### Given text
★ ★ ★ ★ ★

# is sound over rated?



## madcrappiekids (Mar 11, 2006)

I was watching a Bill Dance show and he was talking about how bass react more to color and not sound...basically said you are wasting money on buying baits that rattle or have some kind of noise maker in them. I know color is a huge factor as is size -but rattlers seem to be pretty popular in the stores.

I have a few rattlers in the box and have caught one or two with them but nothing great - any thoughts?


----------



## Wolfhook120 (Oct 17, 2007)

If that was true, then Bill Lewis Rattle traps, and most of the other crankbait manufactures would be out of business! In gin clear water I would use more subtle baits but most water that you'll fish has some stain to it and rattles help the fish locate those lures. I like Bill Dance too, but I find that sometimes he does give conflicting information on his shows. IMO rattles do make a difference to an extent, the most important thing to remember when watching these fishing shows is to look closely at what conditions they are fishing in at the time they taped the show, and also the fact that Bill usually fishes out of his private lake for those 5 pounders he catches all the time. Hope this helps.:B


----------



## Tiny Tim (Sep 19, 2006)

★ ★ ★ ★ ★

### Collected material
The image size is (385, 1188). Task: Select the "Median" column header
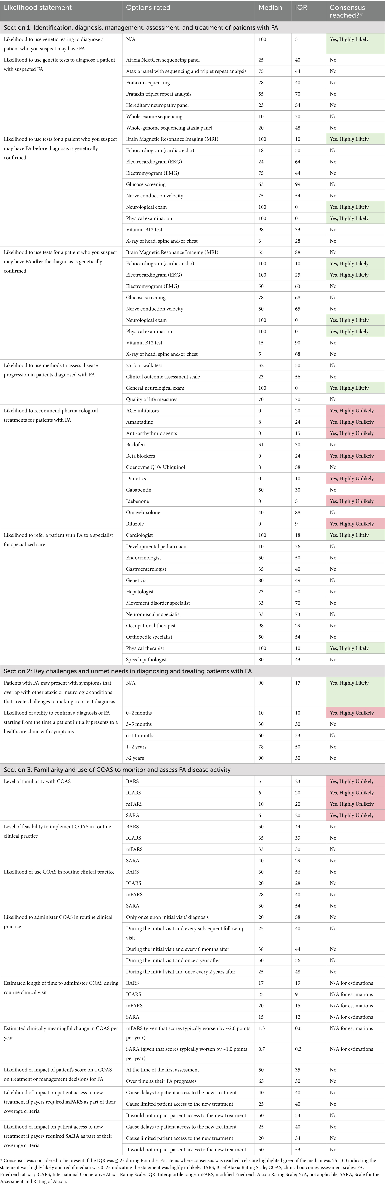point(270,8)
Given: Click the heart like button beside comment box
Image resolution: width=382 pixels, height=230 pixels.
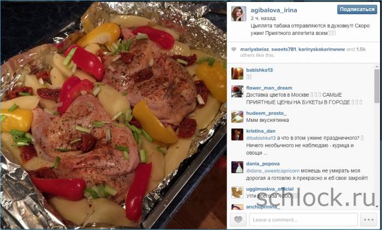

★ ★ ★ ★ ★

### Tasks to complete
a: Print the passage of the forum thread on rattling baits between "## Wolfhook120 (Oct" and "(Sep 19, 2006)", inclusive.
b: Pick up the forum thread on rattling baits at the point where it ends and carry it on.
The data has no connection to the forum thread on rattling baits.

### Outputs by task
a:
## Wolfhook120 (Oct 17, 2007)

If that was true, then Bill Lewis Rattle traps, and most of the other crankbait manufactures would be out of business! In gin clear water I would use more subtle baits but most water that you'll fish has some stain to it and rattles help the fish locate those lures. I like Bill Dance too, but I find that sometimes he does give conflicting information on his shows. IMO rattles do make a difference to an extent, the most important thing to remember when watching these fishing shows is to look closely at what conditions they are fishing in at the time they taped the show, and also the fact that Bill usually fishes out of his private lake for those 5 pounders he catches all the time. Hope this helps.:B


----------



## Tiny Tim (Sep 19, 2006)

b:
Most of the crankbaits I throw it doesnt matter to me if they rattle or not. If I am throwing a jig for Bass, I always make sure there is a rattle on it no matter what. If it doesnt have one on it when I buy it, I add one before fishing it.


----------



## SConner (Mar 3, 2007)

Wolfhook nailed it with his response. That's great to say rattles don't matter when fishing in clear lakes, but in the river I fish the water is generally murky at best and I firmly believe rattle helps fish locate your lure. Color does not mean squat if you can't see through 3 inches of water! Use common sense, look at conditions and select what seems most appropriate that day.


----------



## young-gun21 (Mar 14, 2006)

I'm a firm believer in rattles...they're obviously not always a huge factor but I don't think they ever hurt.


----------



## mrphish42 (Jan 24, 2008)

maddcrappiekids............Been fishing rattle type baits for long/long/long time and will only say have seen days that fish would not touch a lure that rattled.. but have seen just as many days that the fish would not hit a lure unless it did rattle........You draw the results from that...But to make another point........I have had bass chase and brake water......in high speed retreive mode.....after a rattling lure......and follow the lure out of the water and grab that lure as it exits the water .......and get hooked .......ending up hooked, and hanging above the water line.....Sound like a fish story ( had witnesses) all but a few times it happened......Never had that happen with a non-rattling lure.... Rattling lures saved my butt on more that one trip....I'm kinda leaning towards,it must be like "ringin the dinner bell".......But you gotta find and fish just what works for you and what confidence level you fish each lure with.. Good luck and great fishin to you...........Jon Sr...


----------



## Tuna Can (Mar 17, 2006)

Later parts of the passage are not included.